Порой находила ужасная, невыносимая тоска. Юзя и Яня старались поддержать меня. Но и они словно осиротели, словно сбились с пути. Часто плакали.
И хотя я был занят только собой, однако заметил, что Яня стала отдаляться от Юзи и от меня, стала неразговорчивой, дольше задерживается на работе, замыкается в себе.
Я же все чаще вспоминал отца. Как он примет весть о смерти матери, когда можно будет ему написать?
Воспоминания о нем, о дедушке, о жизни и смерти бабушки, судьба которой так совпадала с судьбой матери, осмысление вообще всей прожитой жизни и выводы, к которым я приходил, — вот это и поддерживало меня. Я понимал, что нужно не хныкать, а бороться, что нужно многое преодолеть в себе: уж слишком я какой-то слезливый, слабовольный, бездеятельный, не достойный ни отца, ни даже деда.
* * *
Тем временем состоялись мирные переговоры в Брест-Литовске. Большевики выросли в крупную реальную силу. И это укрепляло во мне критическое отношение как к немцам-оккупантам, так и к нашим виленским националистам…
А наши виленские националисты больше всех и копошились теперь под немецкой опекой.
С национальными меньшинствами бывшей царской России немцы заигрывали все годы оккупации, поощряя стремления к отделению от России и сея надежды на создание «независимых» государств под протекторатом Германии. И делали это самыми различными способами… С поляками они предпочитали вести чинные беседы, однако особенно помогать не хотели, видя в них извечных и довольно сильных врагов. Какой же смысл сажать себе чирей на шею?.. С белорусами нянчились и через свою газетенку «Гоман» («Беседа»), выходившую на белорусском языке, вбивали им в голову, что хорошо будет только в отдельном государстве — конечно же под немецкой эгидой… Эту работу они проводили руками местных белорусских националистов, которыми руководил некто Зюземиль из Пинска, бывший учитель немецкого языка в гимназии.

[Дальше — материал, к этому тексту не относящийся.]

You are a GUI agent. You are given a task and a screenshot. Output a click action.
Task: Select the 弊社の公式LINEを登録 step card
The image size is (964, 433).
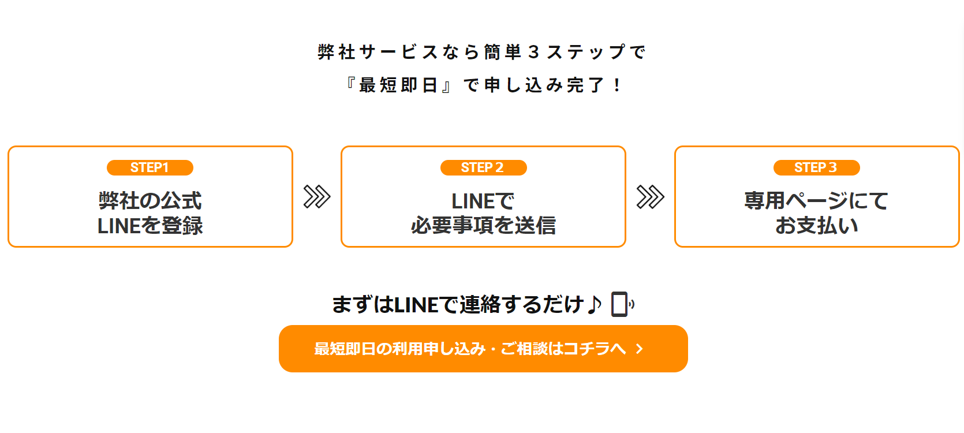(150, 197)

В начале 1918 года немцы демонстративно приступили к созданию литовской «державы». По их проекту, в руках немцев должны были находиться литовская армия, литовские финансы, литовские пути сообщения и все литовское народное хозяйство… Дела же «самоуправления» они обещали передать «тарибе» — литовскому государственному совету.
Первую скрипку среди литовских националистов играл тогда господин Сметона, иначе говоря — Сметана, так все и называли его тогда в Вильно на своих языках. Сей господин Сметана, а за ним и остальные литовские националисты охотно соглашались на немецкие предложения, лишь бы поскорей замесить свое, поначалу пусть жиденькое, но свое, литовское государственное тесто. Однако они были вынуждены считаться не только с немцами, но и с различными местными национальными и политическими организациями и группами.